I switched the tuba to my other hand. I tried to picture myself eight months hence, holding to my shaggy breast that sweet freakling, that tiny chimera, part Sara, part Grady, part some random efflorescence of the genes. I pictured a big-headed, hollow-eyed Edward Gorey baby, in an antique nightdress, with tight-clenched little fists and a vandalistic nature. Let’s say, I said to myself, just for the sake of argument, that bringing another beastly mutant Tripp into the world was not by definition a bad idea. How did one generally know if one wanted a baby or not? In all the time Emily and I had supposedly been trying to knock her up, it had never occurred to me to ask myself if I wanted our effort to succeed—maybe because in my heart I’d never believed that any relationship long exposed to the malign radiations of my character was actually capable of bearing any such fruit. Did one really feel the need for a child—as a craving in the nerves, a spiritual yearning, the haunting prickle of a lost limb?

I dragged the tuba back into the lobby and over to the information booth, which was staffed this evening by an elegant old volunteer in a striped smock. Her hair was silver and her nails were French-polished and she was wearing an emerald brooch. She was reading Q.’s third novel—the one about the sex-mad coroner—with a look of distasteful absorption.

“Do you have any babies in this hospital, by any chance?” I said, when she looked up. “You know, where you can look at them behind the glass?”

“Well,” she said, laying down the book, “yes, we have a nursery, but I don’t know—”

“It’s for a book I’m writing.”

“Oh? Are you a writer?” she said, interested now but eyeing the tuba suspiciously.

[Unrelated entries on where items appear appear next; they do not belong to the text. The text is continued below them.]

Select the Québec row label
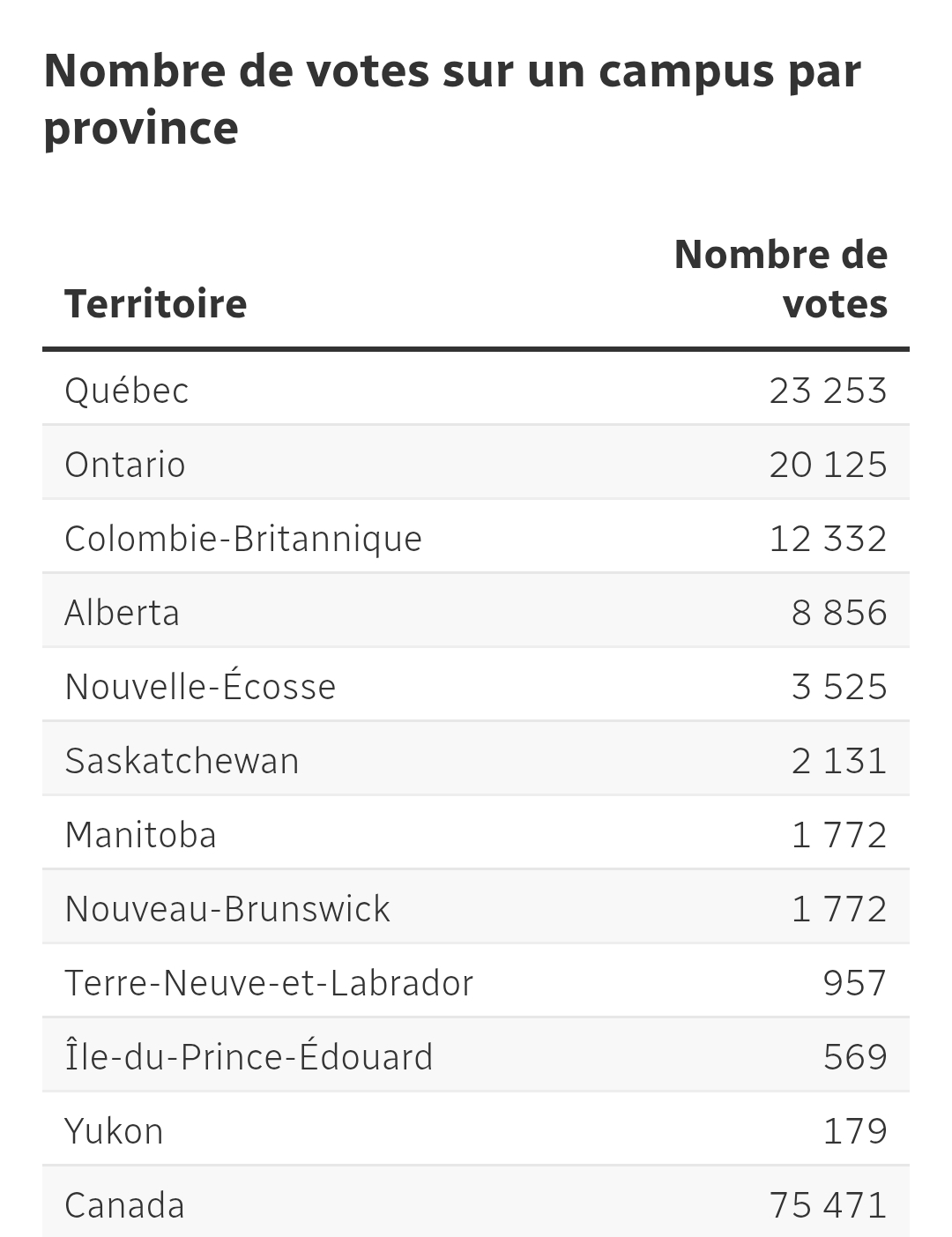Screen dimensions: 952x1237 pyautogui.click(x=127, y=391)
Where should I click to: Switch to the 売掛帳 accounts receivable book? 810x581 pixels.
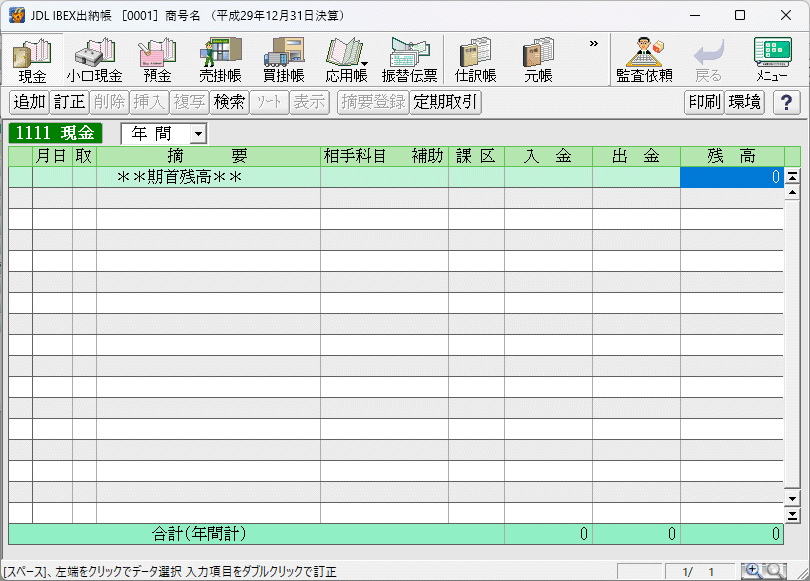219,58
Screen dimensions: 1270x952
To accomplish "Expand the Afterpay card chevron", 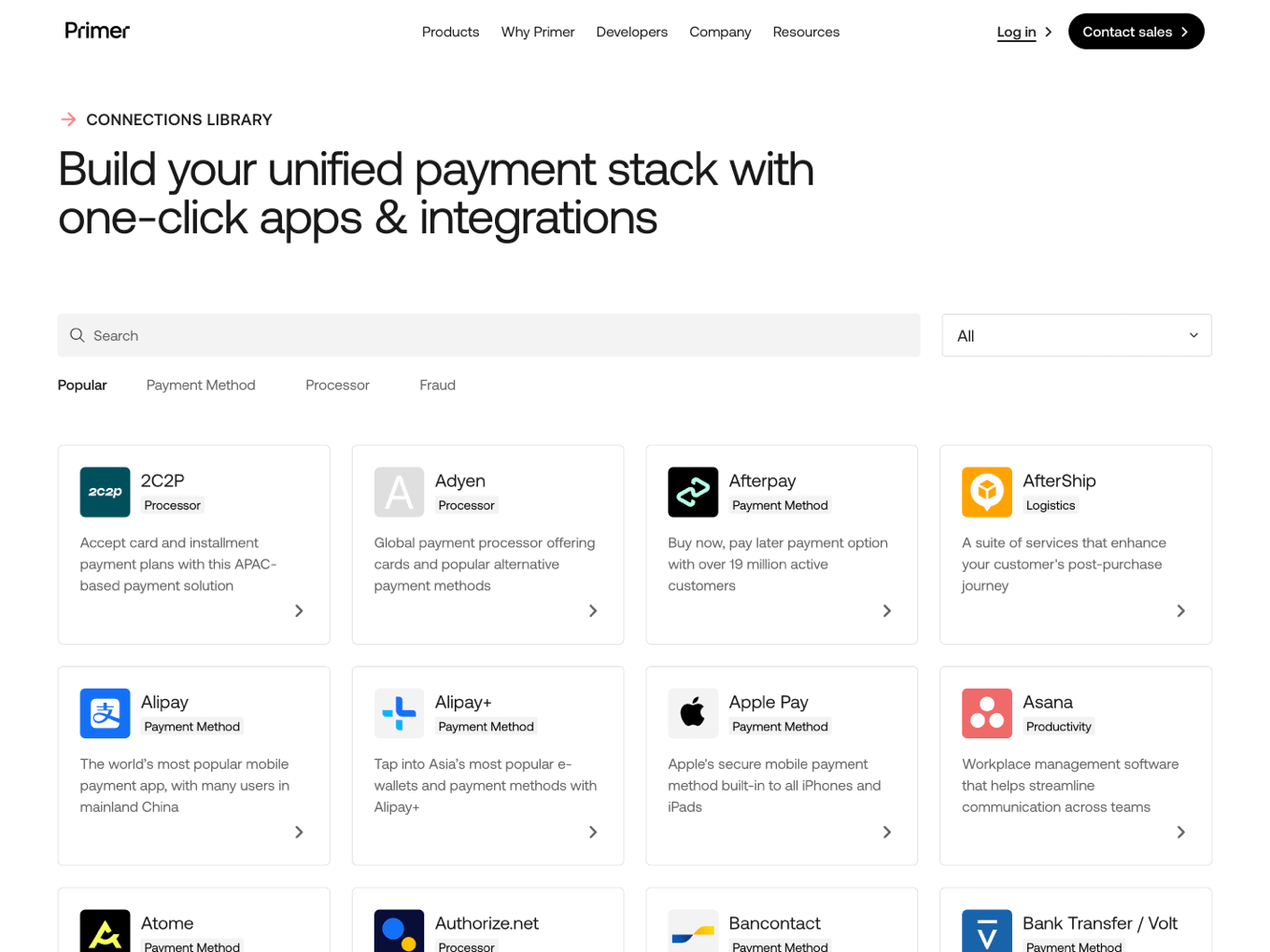I will 886,610.
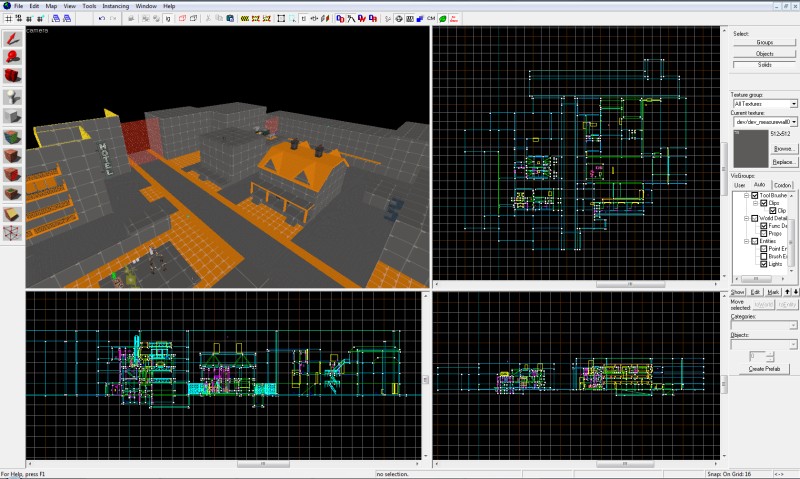Collapse the Entities tree node
The height and width of the screenshot is (479, 800).
point(746,241)
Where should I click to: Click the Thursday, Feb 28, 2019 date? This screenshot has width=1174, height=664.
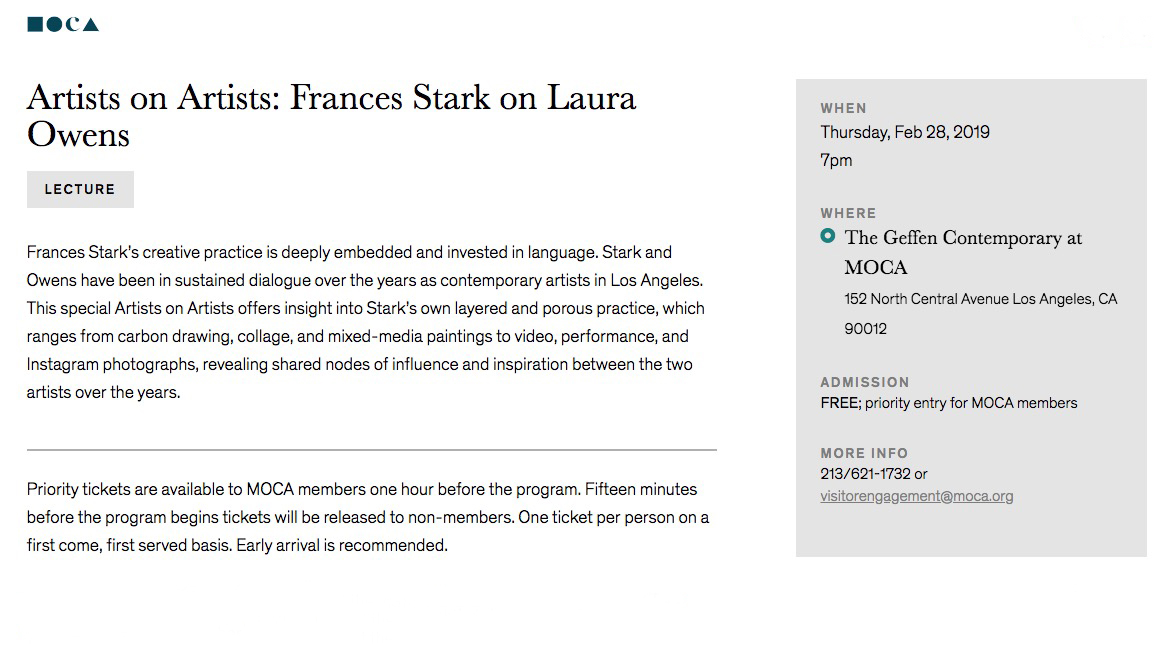[904, 133]
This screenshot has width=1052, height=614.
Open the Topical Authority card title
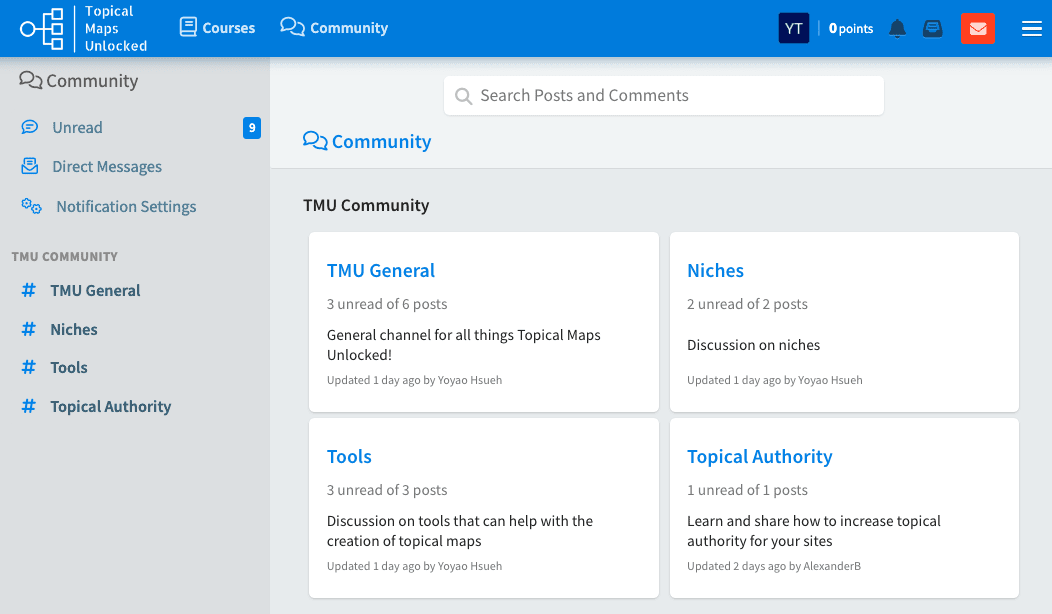point(759,457)
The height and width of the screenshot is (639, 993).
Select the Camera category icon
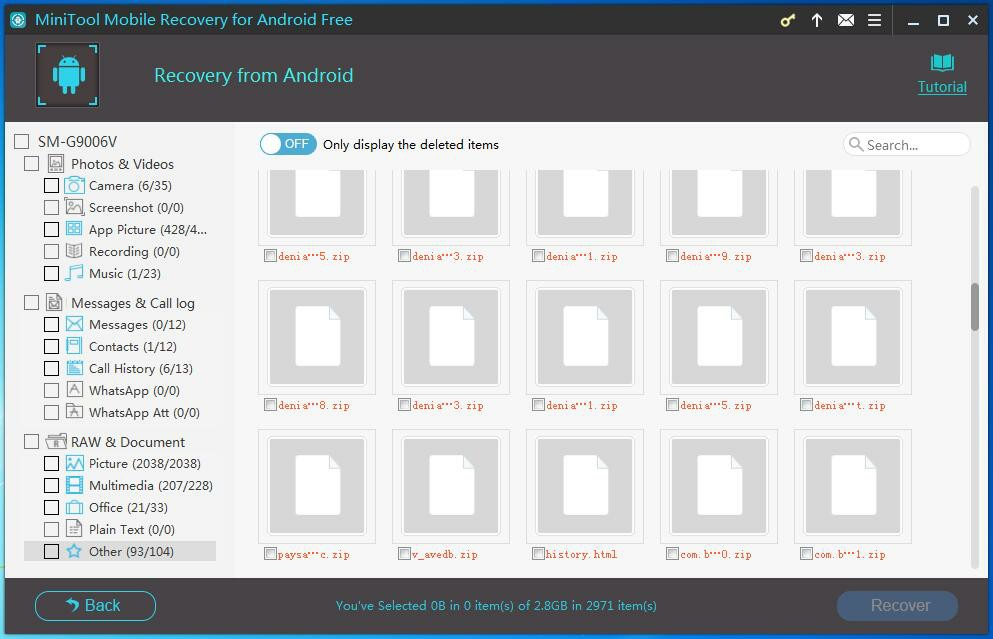click(74, 185)
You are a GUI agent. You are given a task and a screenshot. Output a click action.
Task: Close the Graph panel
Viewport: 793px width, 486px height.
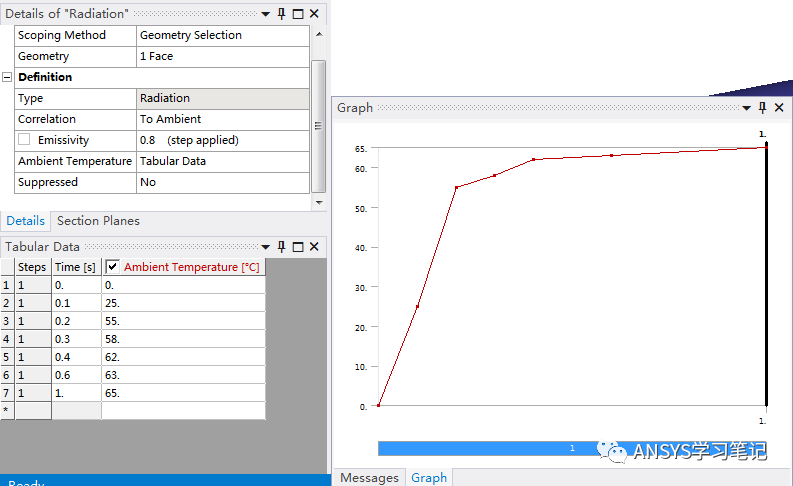[778, 108]
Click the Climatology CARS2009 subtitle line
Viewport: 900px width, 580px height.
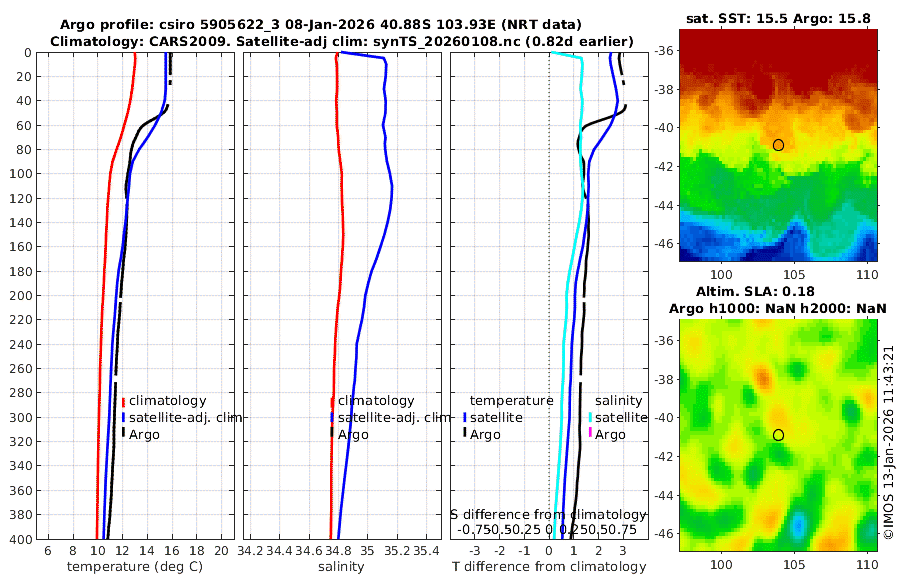[342, 42]
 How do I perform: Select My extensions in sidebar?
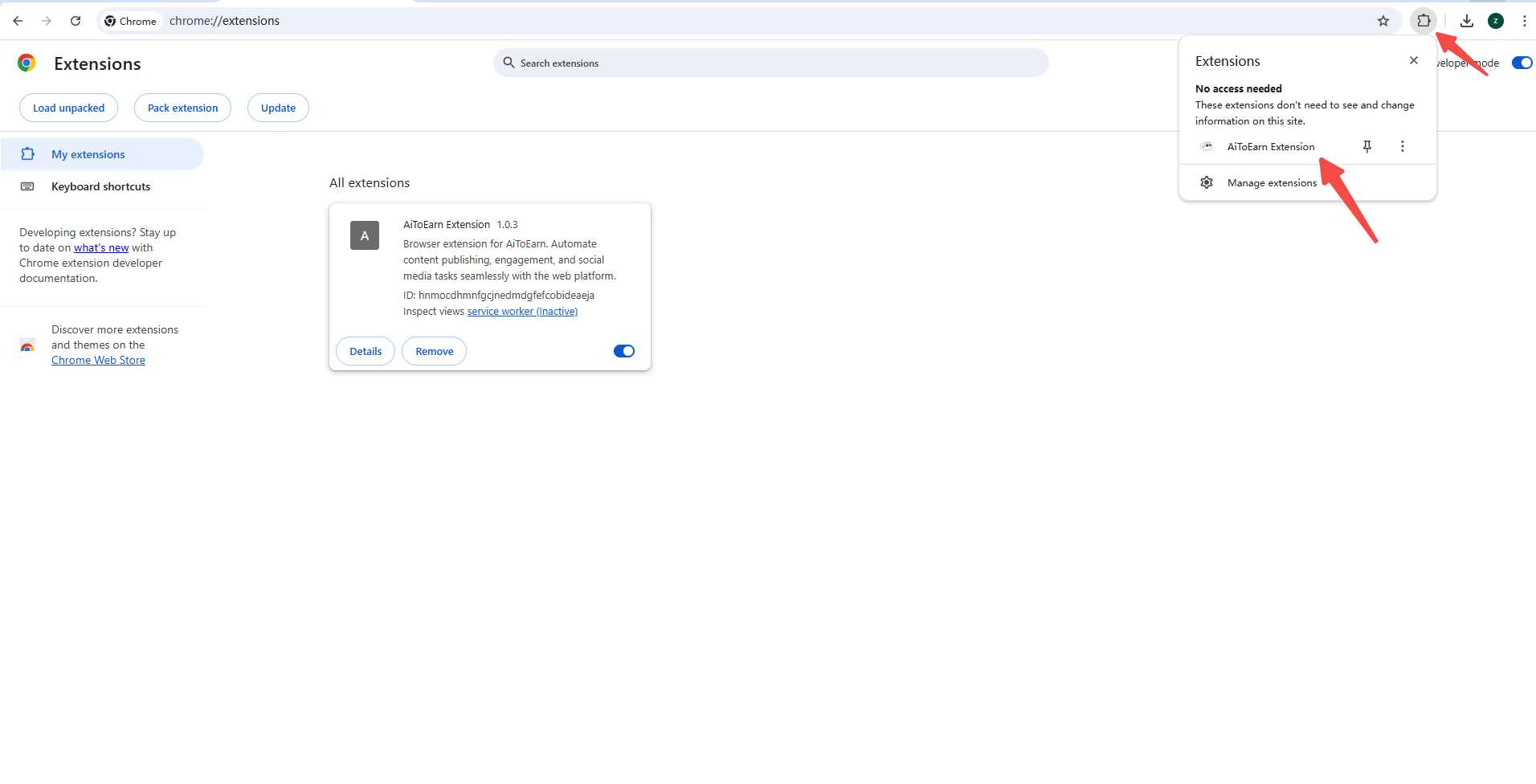point(88,154)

“I’m trying,” I said. I hoisted the tuba. “The symphony keeps me awfully busy.”

“Really! My husband and I went just last Friday night, how do you like that? Harold in Italy. Oh, we have regular tickets, I’m sure we must have seen—”

“Actually, it’s an orchestra in Ohio,” I said. “The, uh, Steubenville Philharmonic.”

“Oh.”

“We’re very small. We play a lot of weddings.”

She looked me over more carefully now. I gripped the front of my shirt where the button was missing and tried to look like I had a musical soul.

“Fifth floor,” she said at last.

So the tuba and I went to take a look at the babies. There were only two on display at the moment, lying there in their glass crates like a couple of large squirming turnips. A man I presumed to be the father of one of them was leaning against the observation window, an old guy like me, sawdust on his trousers, hair Brylcreemed, his shop foreman’s face beefy and half asleep.